## DATA IN THIS EXERCISE
________________________________________
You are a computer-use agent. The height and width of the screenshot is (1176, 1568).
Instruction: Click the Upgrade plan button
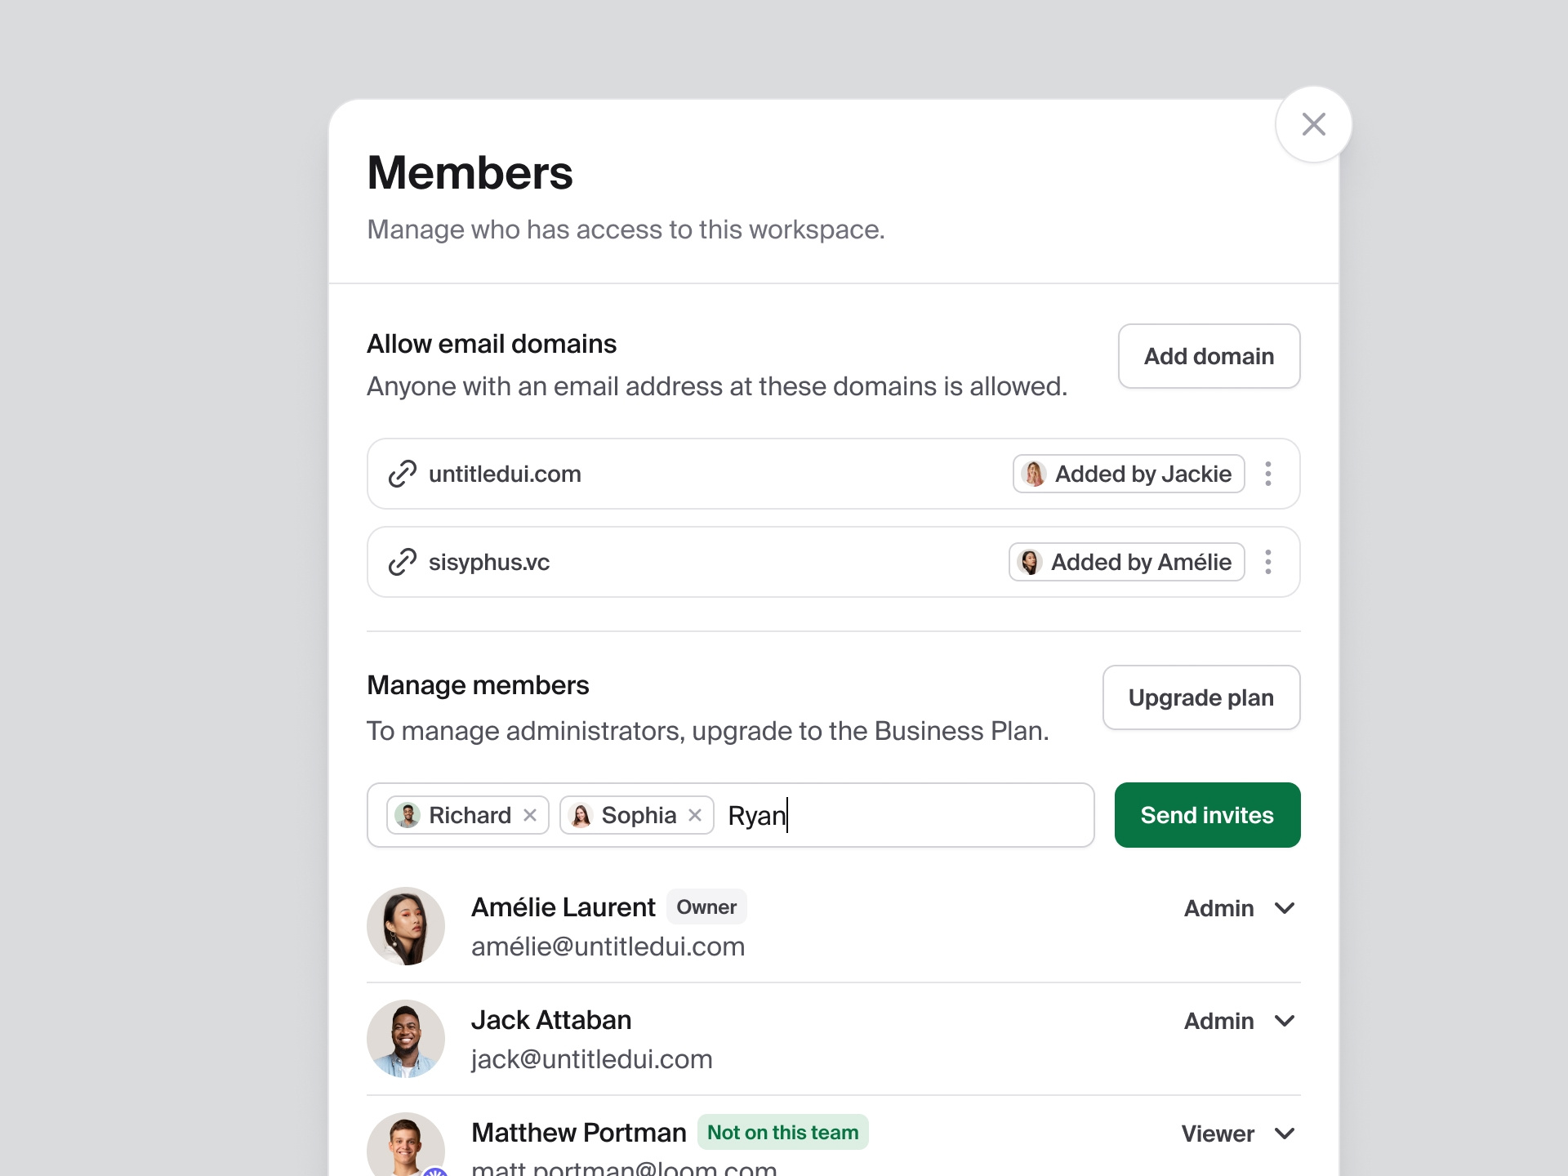[x=1201, y=697]
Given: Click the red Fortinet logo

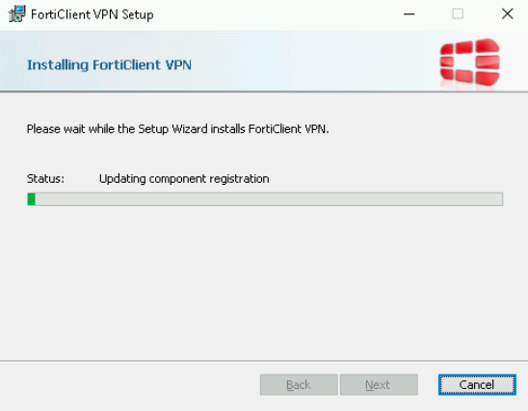Looking at the screenshot, I should 470,62.
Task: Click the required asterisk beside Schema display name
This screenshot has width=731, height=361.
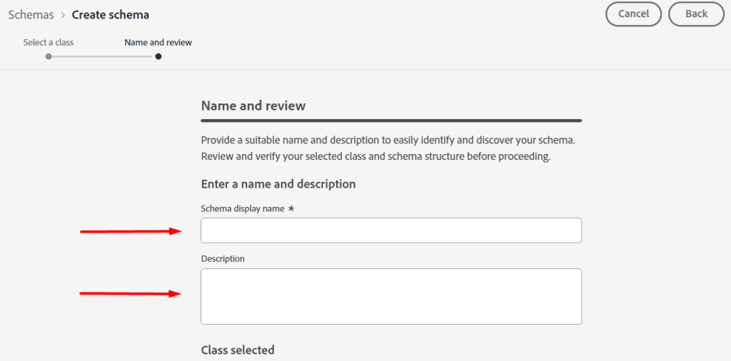Action: (291, 209)
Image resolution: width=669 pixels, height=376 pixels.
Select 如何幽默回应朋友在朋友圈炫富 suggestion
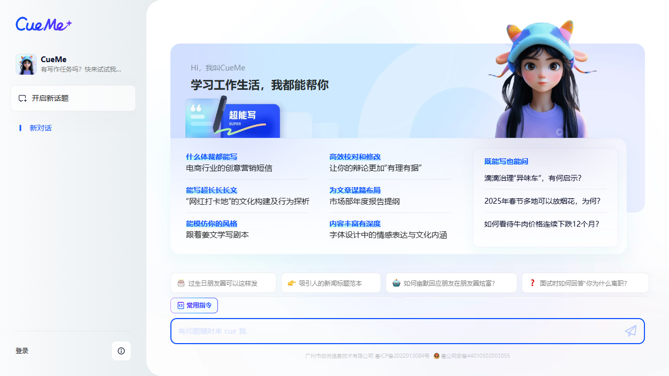[x=449, y=283]
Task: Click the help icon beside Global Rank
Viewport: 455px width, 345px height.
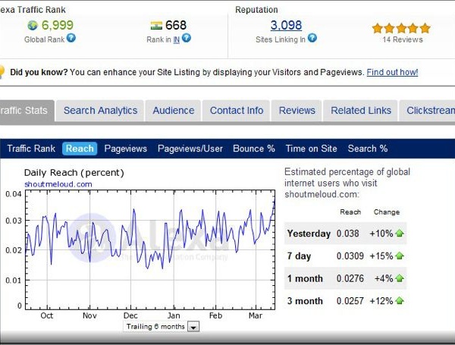Action: point(71,38)
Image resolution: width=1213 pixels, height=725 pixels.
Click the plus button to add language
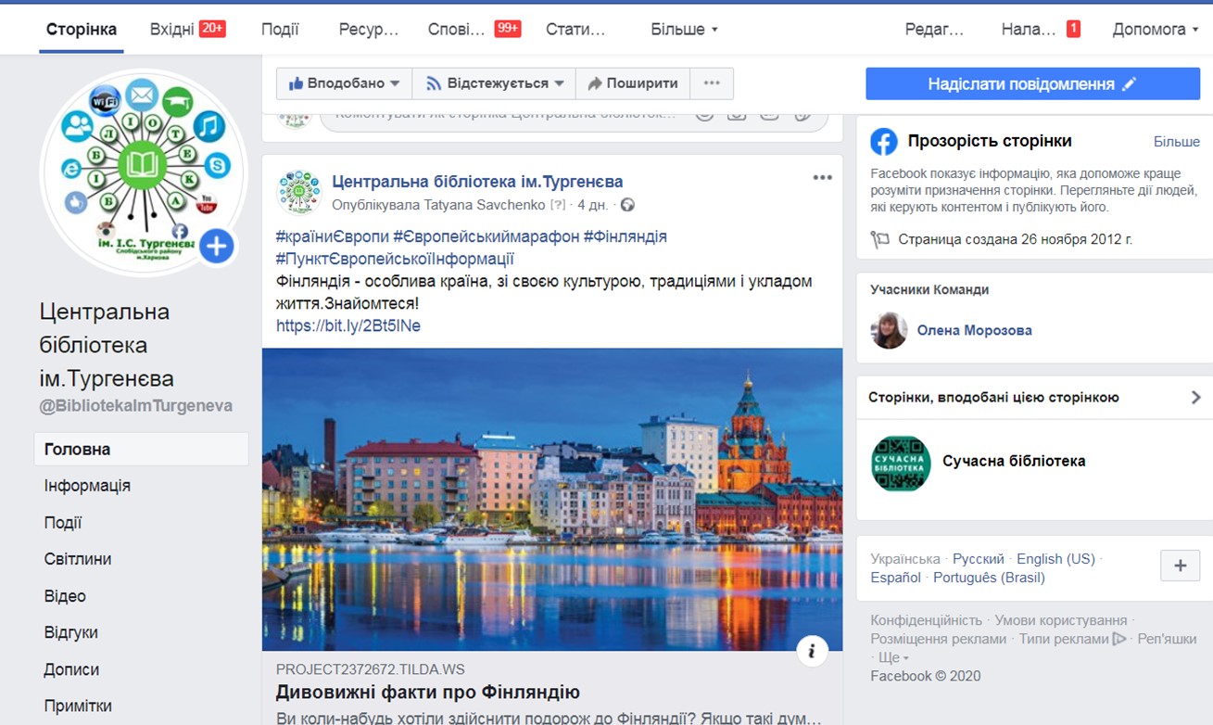(1180, 566)
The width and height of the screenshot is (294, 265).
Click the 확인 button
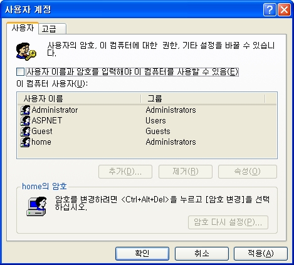tap(142, 254)
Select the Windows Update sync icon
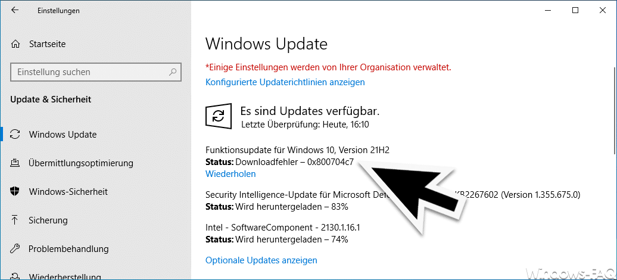617x280 pixels. [15, 134]
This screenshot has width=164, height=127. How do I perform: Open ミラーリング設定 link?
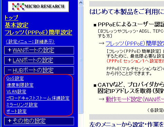point(22,105)
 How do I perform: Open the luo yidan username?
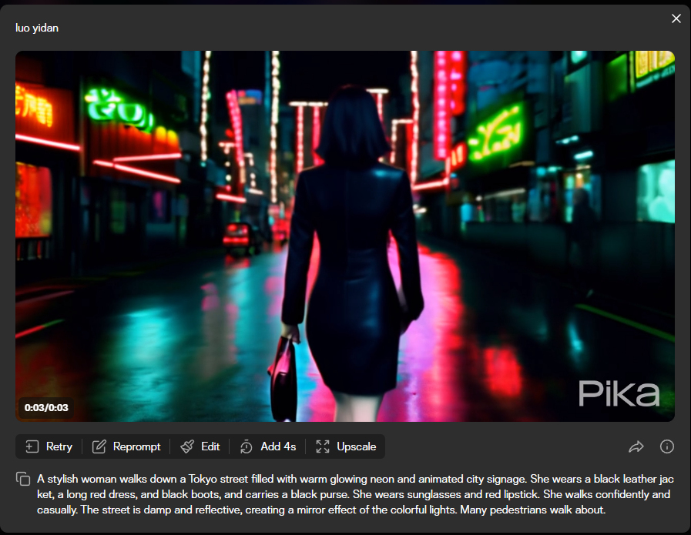pyautogui.click(x=37, y=28)
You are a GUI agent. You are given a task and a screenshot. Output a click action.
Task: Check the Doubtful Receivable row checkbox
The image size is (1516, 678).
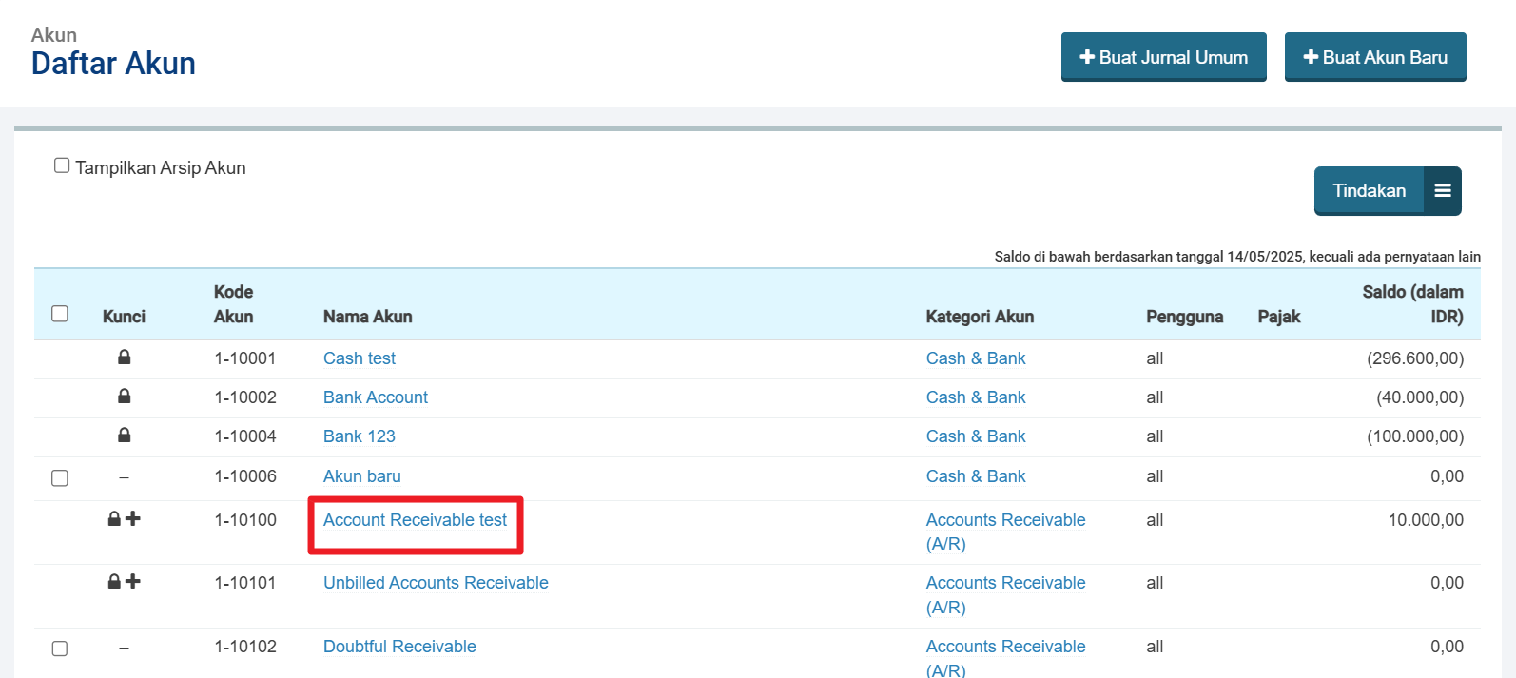point(60,649)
________________________________________
Transcribe exactly the lines from the one containing "The width and" through the last line of the records above, and nothing else. Leave out the pictures.

## FINISHED TASK
The width and height of the screenshot is (294, 265).
Click the 확인 button
tap(142, 254)
Select the Windows Update sync icon
617x280 pixels. [15, 134]
This screenshot has width=164, height=127. How do I perform: Open ミラーリング設定 link?
point(22,105)
 How do I perform: Open the luo yidan username?
pyautogui.click(x=37, y=28)
You are a GUI agent. You are given a task and a screenshot. Output a click action.
Task: Check the Doubtful Receivable row checkbox
The image size is (1516, 678).
point(60,649)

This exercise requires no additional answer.